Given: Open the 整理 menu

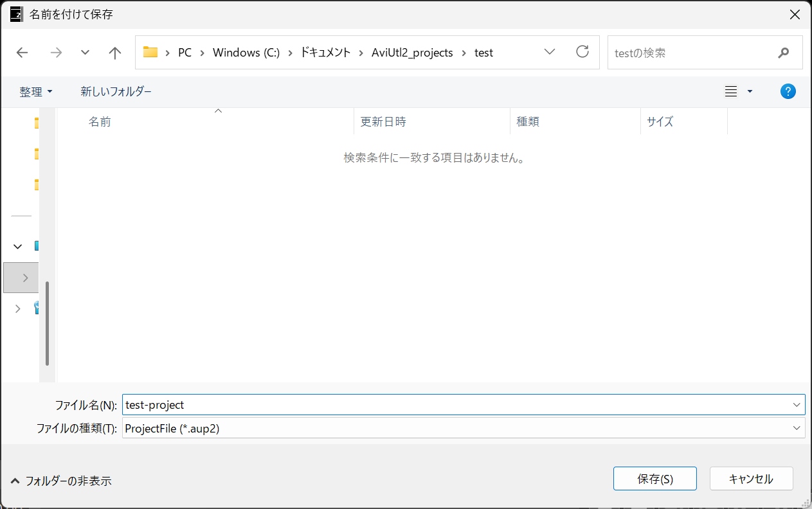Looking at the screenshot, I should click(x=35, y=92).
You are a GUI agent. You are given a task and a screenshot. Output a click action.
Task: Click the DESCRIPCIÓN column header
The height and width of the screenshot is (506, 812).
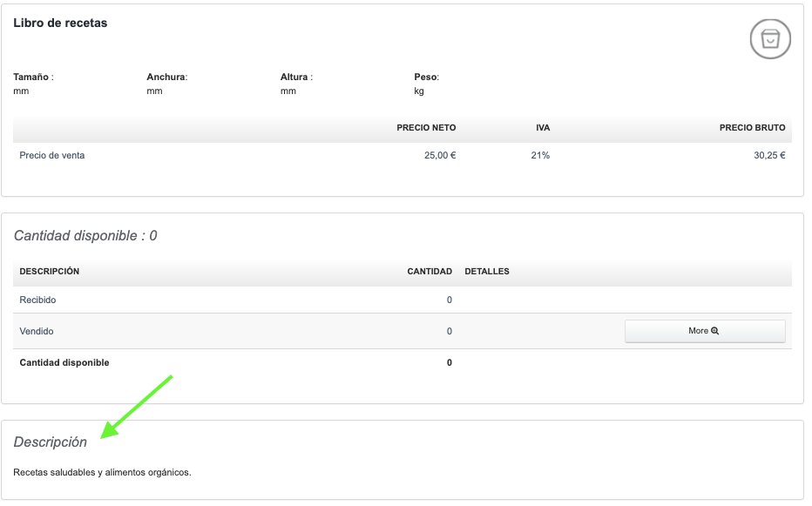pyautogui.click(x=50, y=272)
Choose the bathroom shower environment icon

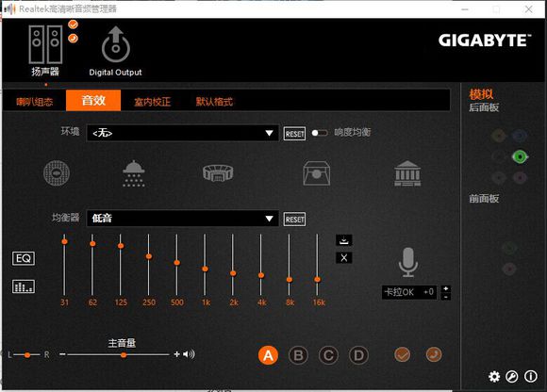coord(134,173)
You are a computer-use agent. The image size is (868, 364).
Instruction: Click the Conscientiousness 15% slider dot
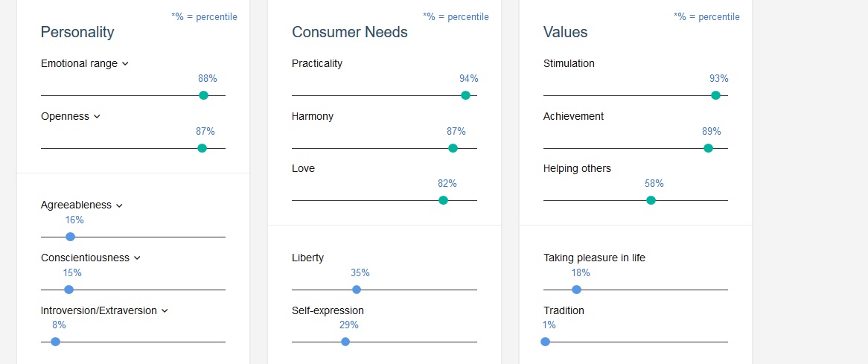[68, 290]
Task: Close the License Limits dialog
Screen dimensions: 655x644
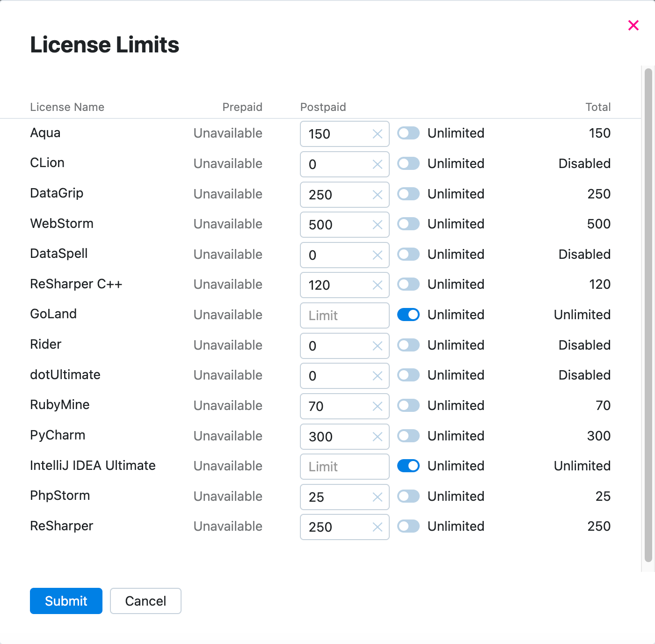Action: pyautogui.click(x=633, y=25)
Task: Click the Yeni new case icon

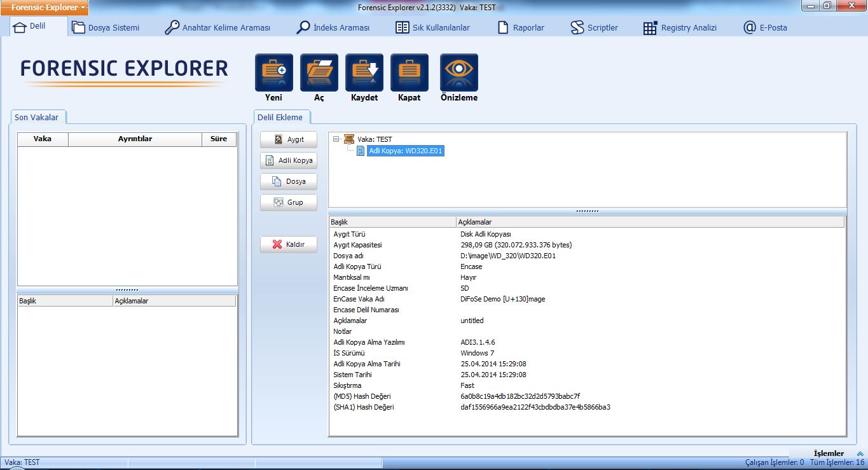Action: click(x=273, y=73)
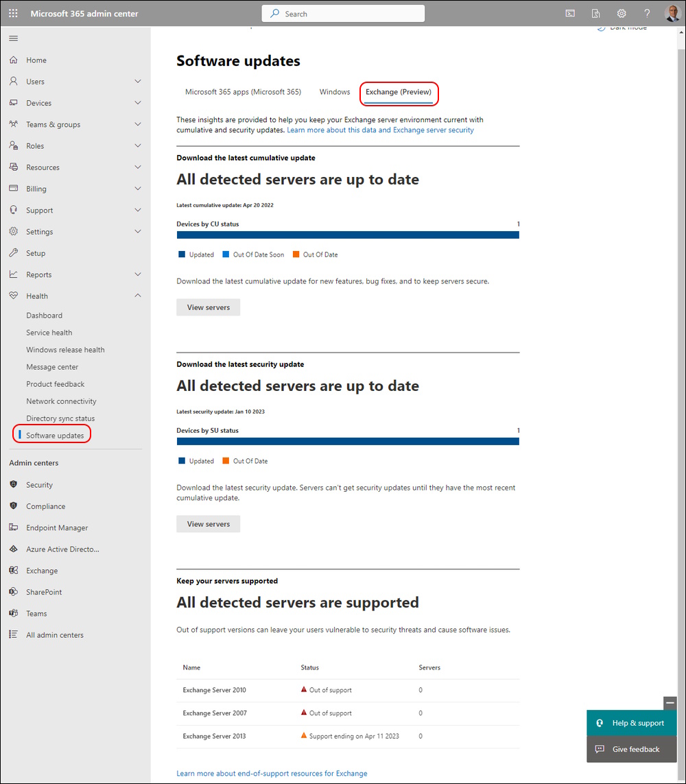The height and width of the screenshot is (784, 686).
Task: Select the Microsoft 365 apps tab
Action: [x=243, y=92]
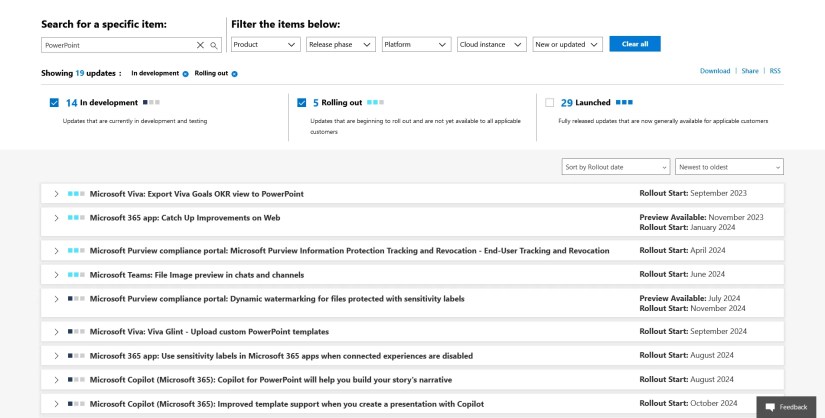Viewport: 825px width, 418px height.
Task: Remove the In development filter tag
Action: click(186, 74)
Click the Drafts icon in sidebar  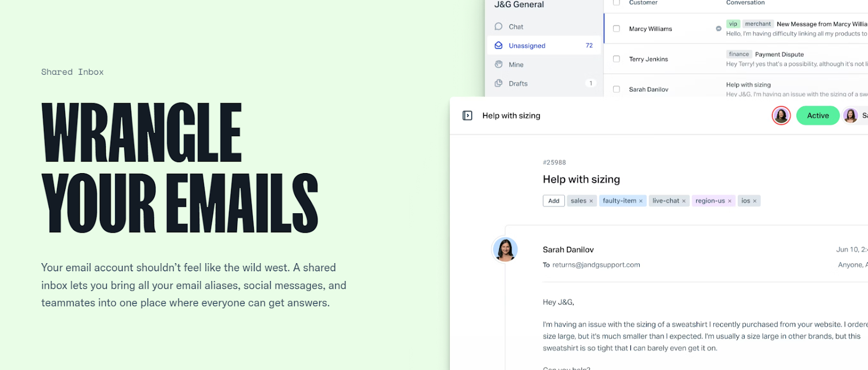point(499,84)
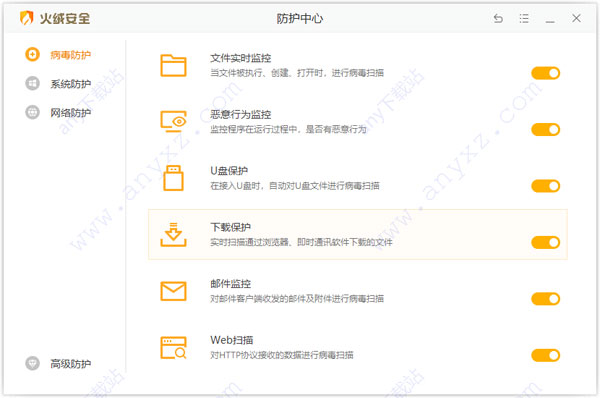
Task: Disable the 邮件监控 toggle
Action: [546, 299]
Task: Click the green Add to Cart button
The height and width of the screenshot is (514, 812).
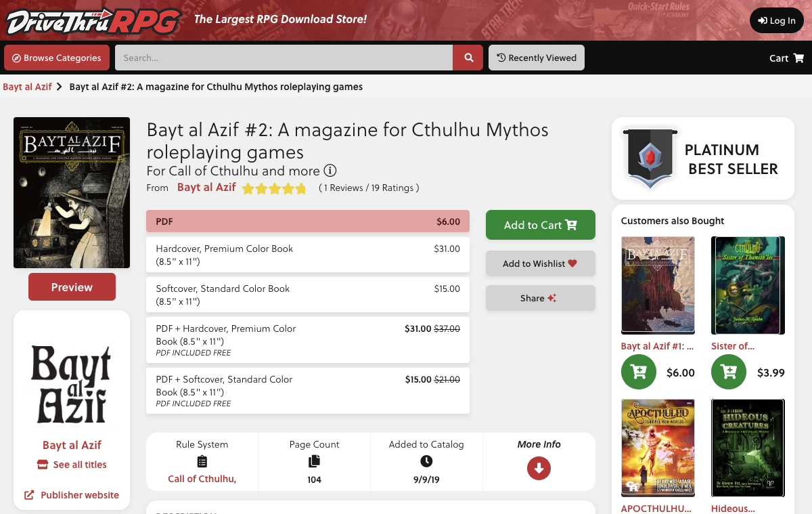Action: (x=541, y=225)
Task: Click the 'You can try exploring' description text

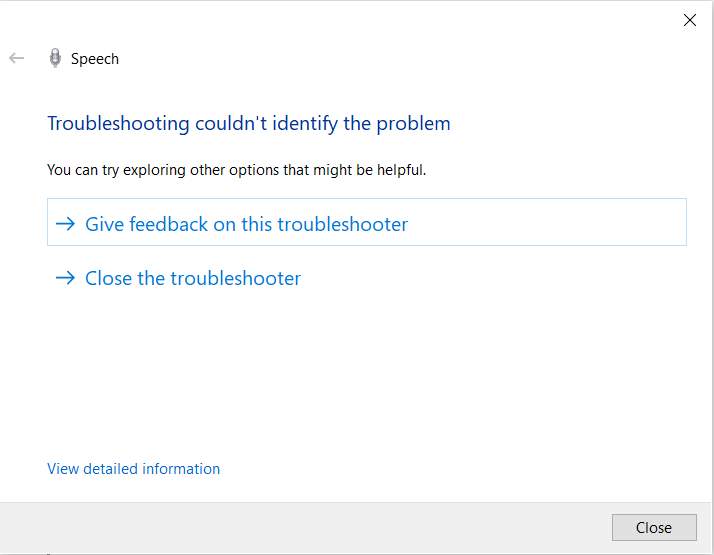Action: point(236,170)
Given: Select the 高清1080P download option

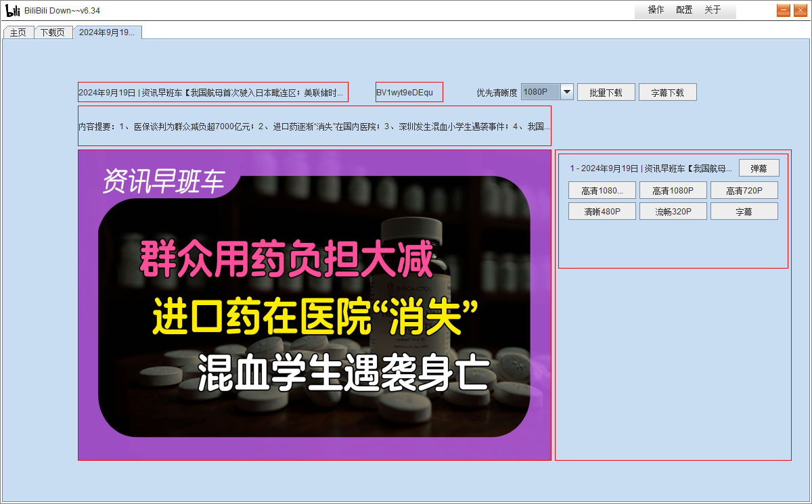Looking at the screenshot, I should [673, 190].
════════════════
**INSTRUCTIONS FOR THE TASK:**
Output each line of the listing in which the string "agent" is found.

**RESPONSE AREA:**
You are a GUI agent. You are given a task and a screenshot. Output a click action.
You are a computer-use agent. The image size is (868, 364).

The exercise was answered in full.